▶ **PROVIDED MATERIAL**:
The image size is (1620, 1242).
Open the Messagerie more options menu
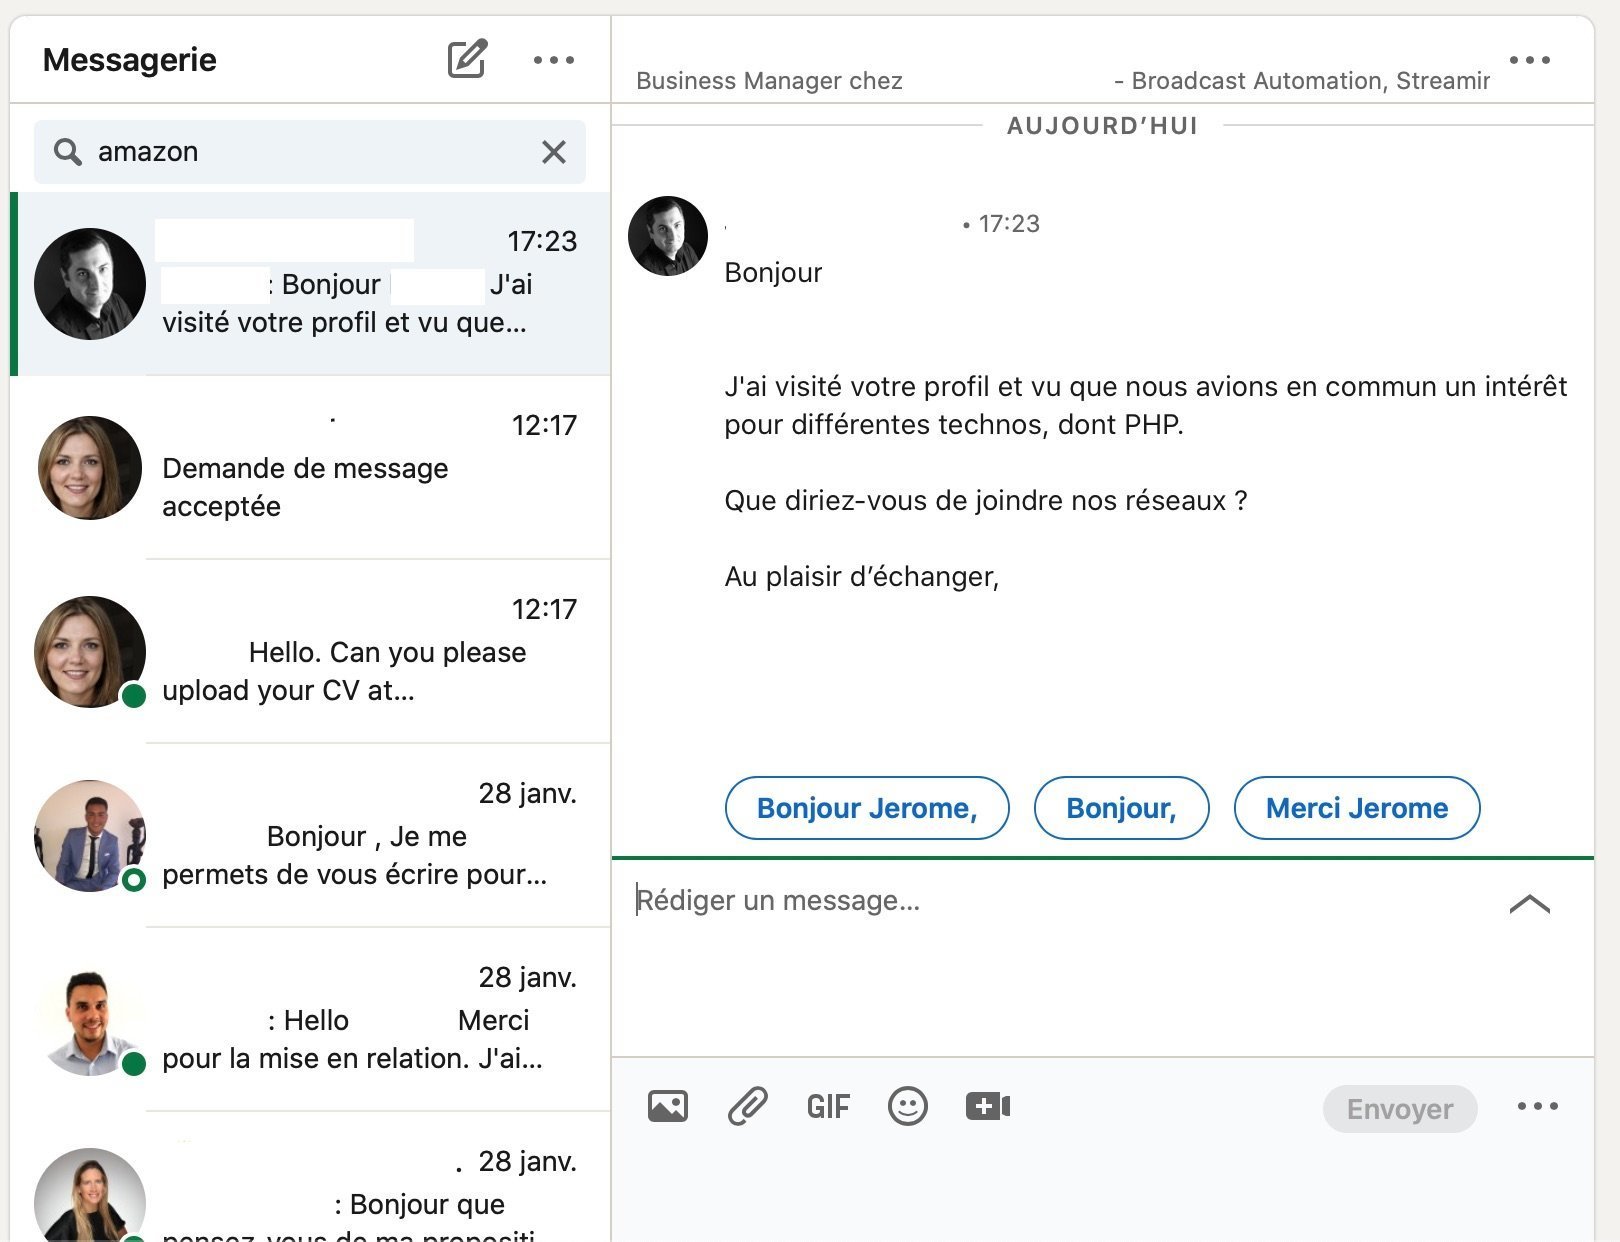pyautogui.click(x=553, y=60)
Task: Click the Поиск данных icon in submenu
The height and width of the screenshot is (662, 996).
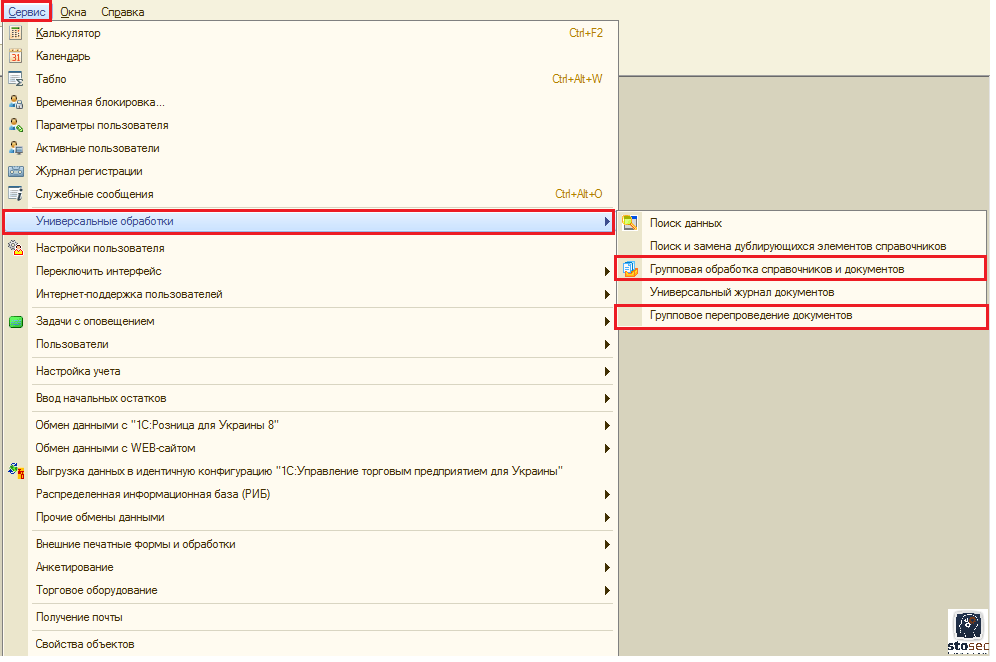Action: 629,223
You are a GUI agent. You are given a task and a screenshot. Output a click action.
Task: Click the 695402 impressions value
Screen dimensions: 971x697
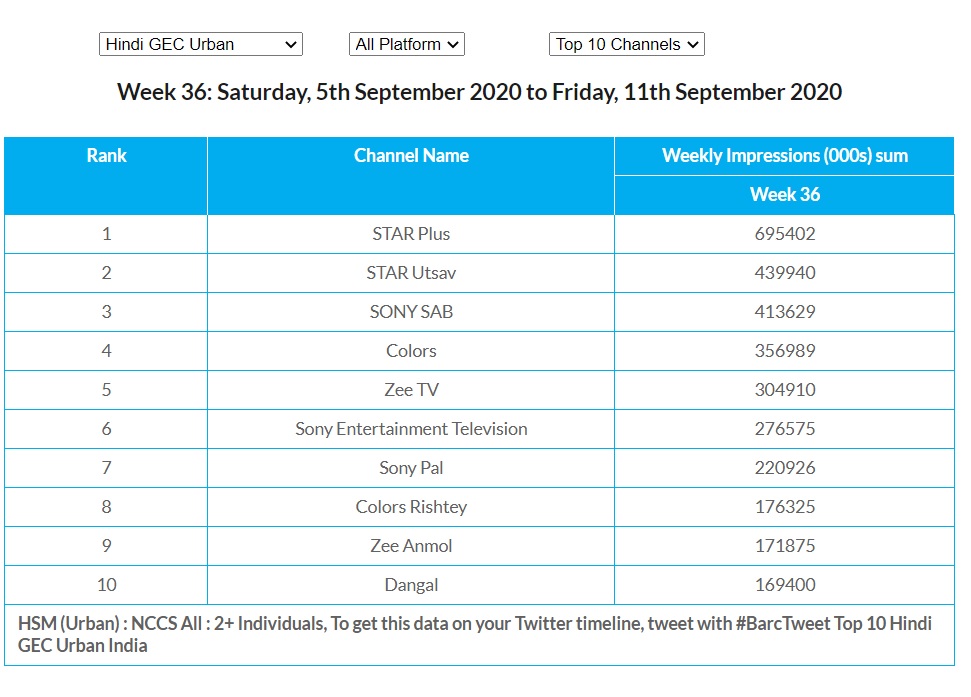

* * *

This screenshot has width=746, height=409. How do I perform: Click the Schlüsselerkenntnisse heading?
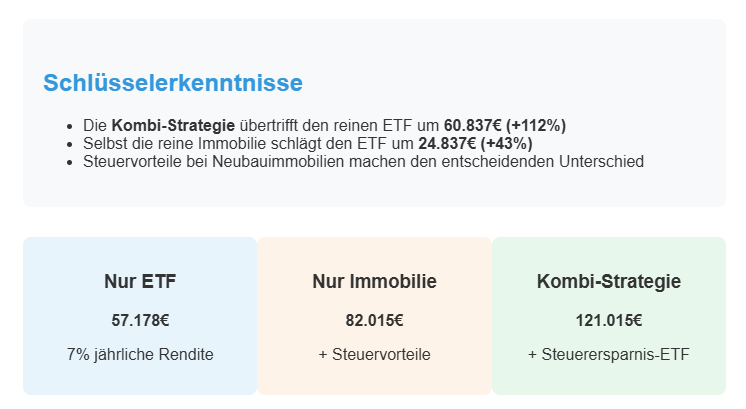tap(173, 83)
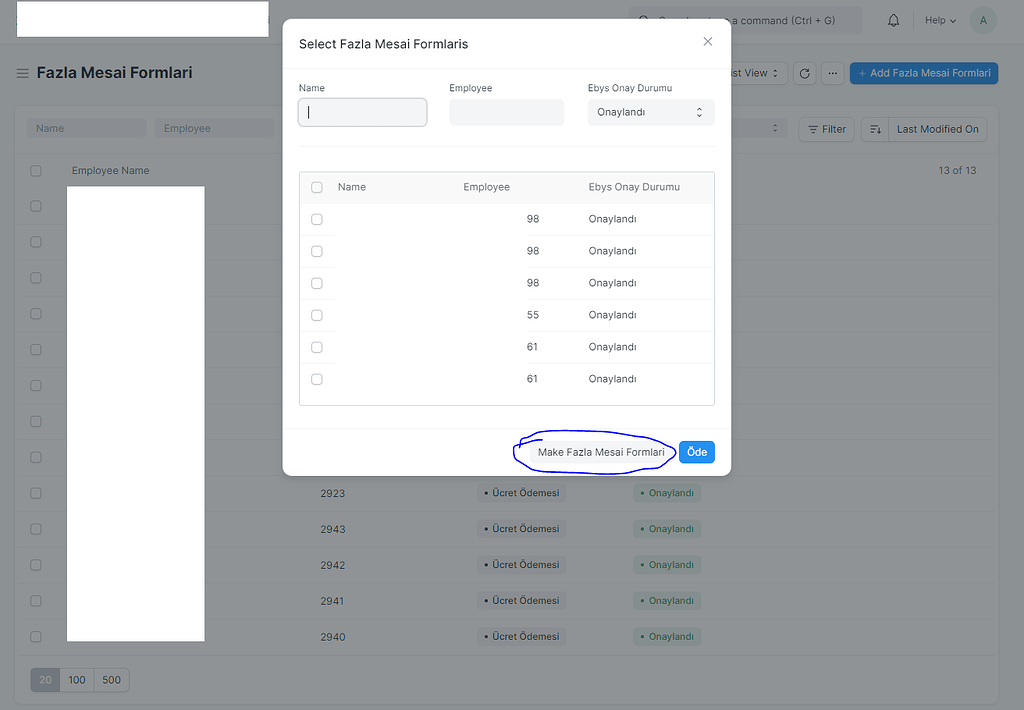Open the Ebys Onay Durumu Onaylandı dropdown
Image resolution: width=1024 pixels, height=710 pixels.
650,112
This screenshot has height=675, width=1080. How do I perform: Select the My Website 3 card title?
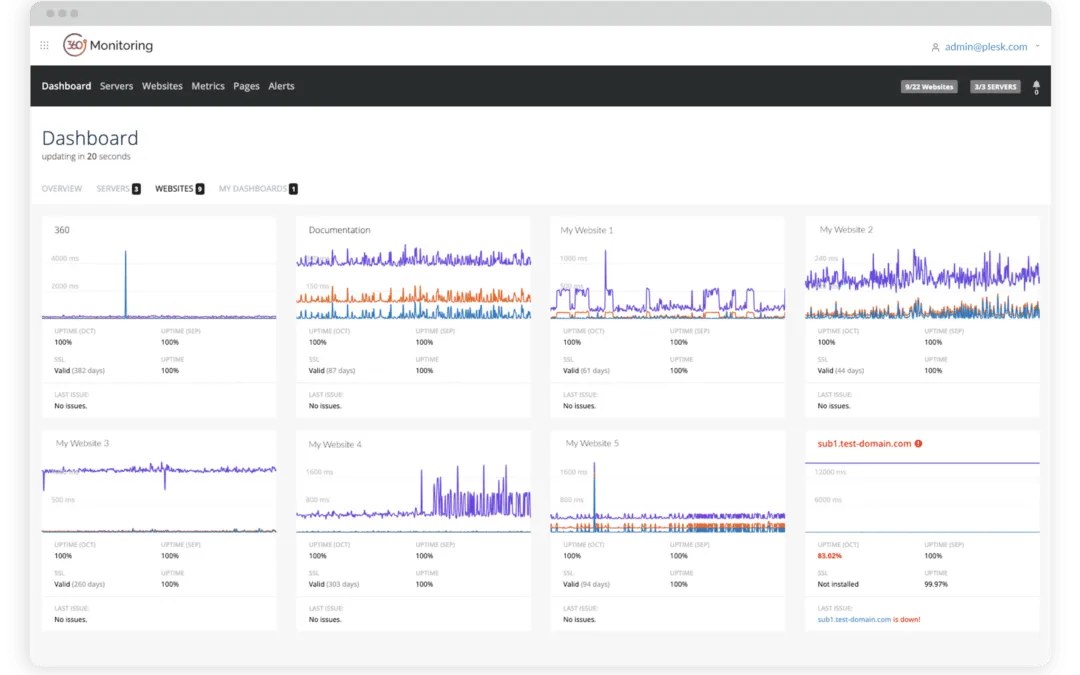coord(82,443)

▶ **TASK DESCRIPTION**:
Could you repeat exactly the lines above from the line with "You are a GUI" up to and including the line with "Screen dimensions: 971x697", and only those?

▶ **WORKED SOLUTION**:
You are a GUI agent. You are given a task and a screenshot. Output a click action.
Task: Click the 695402 impressions value
Screen dimensions: 971x697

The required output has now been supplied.